You can modify cursor results using methods like:
.sort()
.limit()
.skip()
.project()
Example:
db.users
.find({})
.sort({ age: -1 })
.limit(5)
Updating Data in MongoDB
MongoDB supports partial document updates using update operators. This means you can modify only specific fields instead of replacing the entire document.
Common Update Operators are -
| Operator | Purpose |
|---|---|
$set | Update specific fields |
$inc | Increment numeric values |
$push | Add items to arrays |
$pull | Remove items from arrays |
Example:
db.users.updateOne(
{ name: "Alice" },
{ $inc: { score: 1 } }
)
MongoDB at Scale
Atomic Updates
In MongoDB, updates are atomic at the document level. This means:
- The entire update either succeeds,
- Or nothing changes at all.
Even if a document contains multiple nested fields or arrays, MongoDB ensures that all changes within that single document are consistent. Think of it like flipping a switch: either the whole document is updated, or it stays exactly the same.

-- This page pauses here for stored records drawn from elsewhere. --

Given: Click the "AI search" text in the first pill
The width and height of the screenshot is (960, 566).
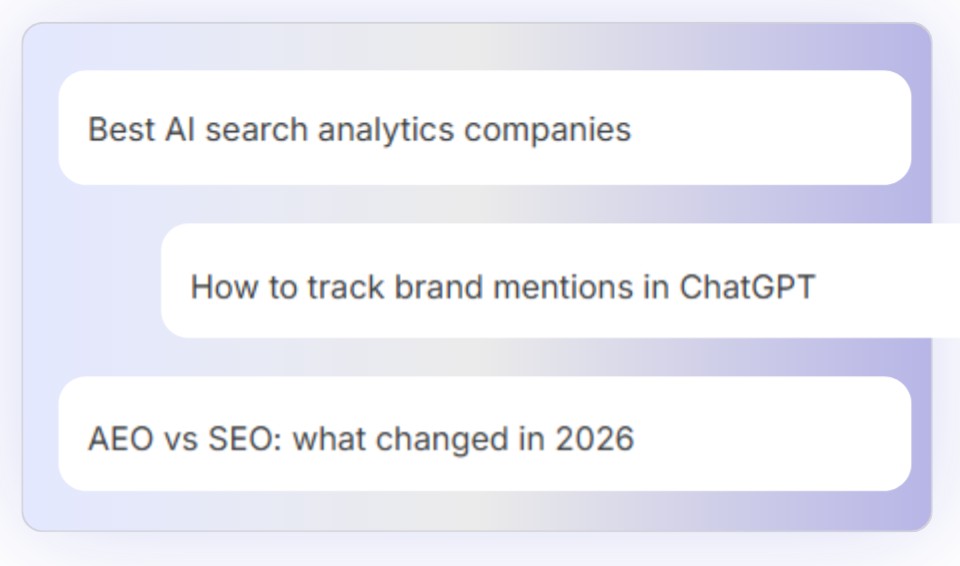Looking at the screenshot, I should (236, 130).
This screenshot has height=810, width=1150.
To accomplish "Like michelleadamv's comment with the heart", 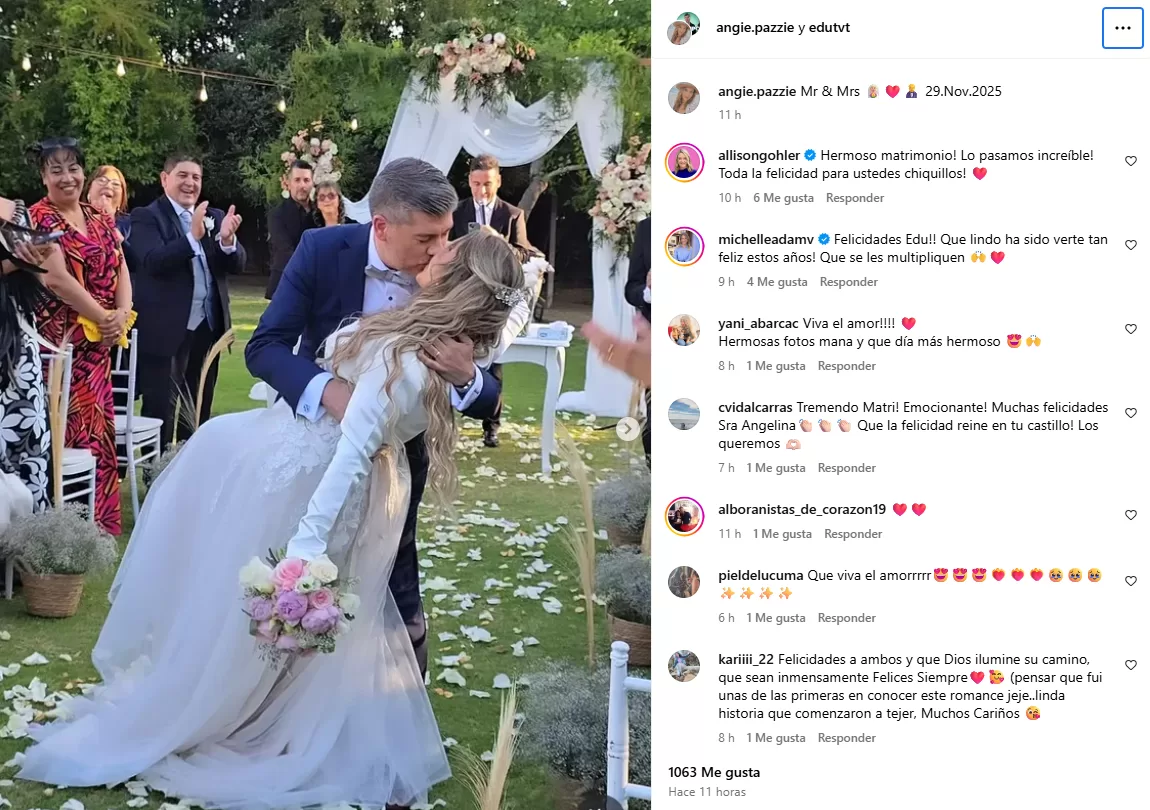I will point(1130,245).
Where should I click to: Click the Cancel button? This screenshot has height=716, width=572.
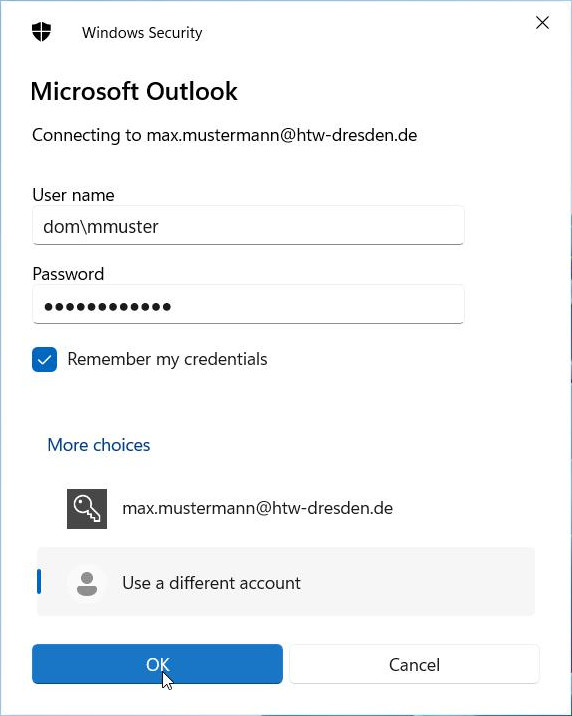pos(414,664)
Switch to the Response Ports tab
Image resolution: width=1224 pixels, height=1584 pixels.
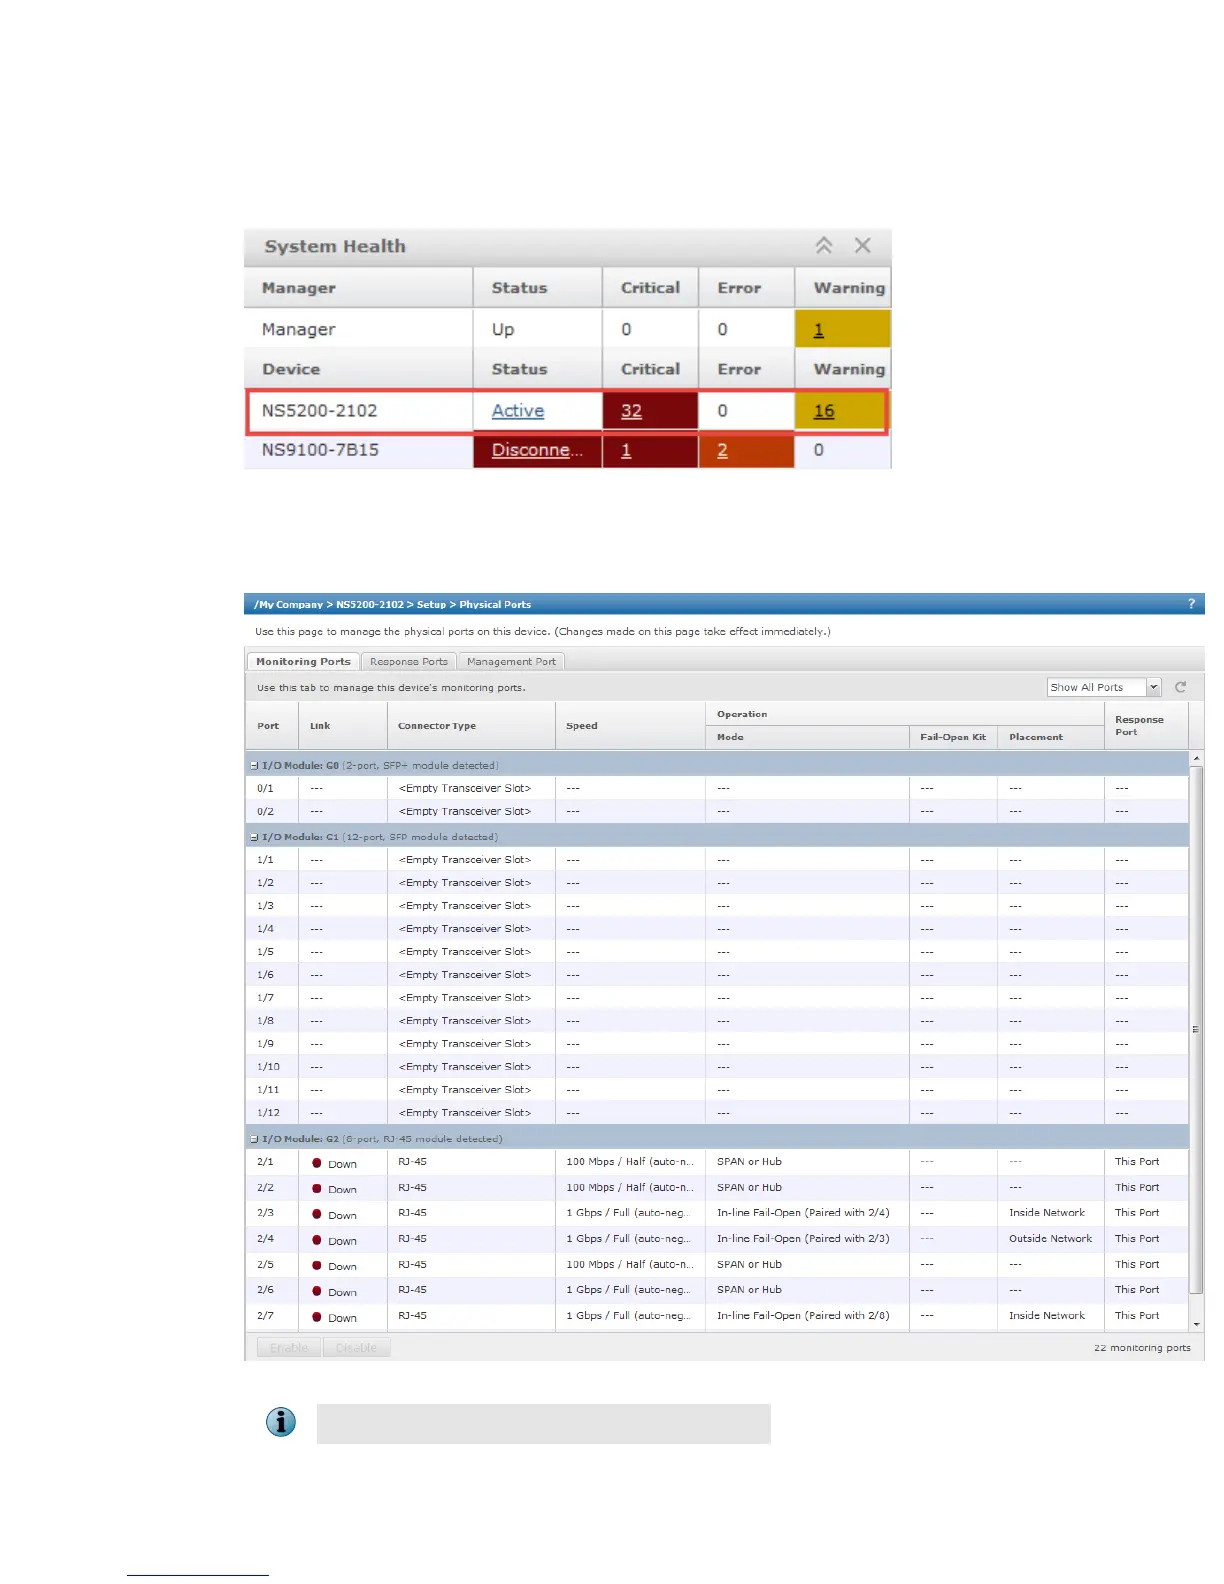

Multi-Document Transactions
Sometimes applications need to update multiple documents together - for example, transferring money between two accounts. To handle these cases, MongoDB introduced multi-document transactions in version 4.0.
Transactions provide stronger consistency guarantees across documents, but they come with a trade-off: they are slower than single-document operations. That’s why MongoDB encourages data models where related information is stored inside the same document whenever possible. This design reduces the need for transactions and keeps operations fast.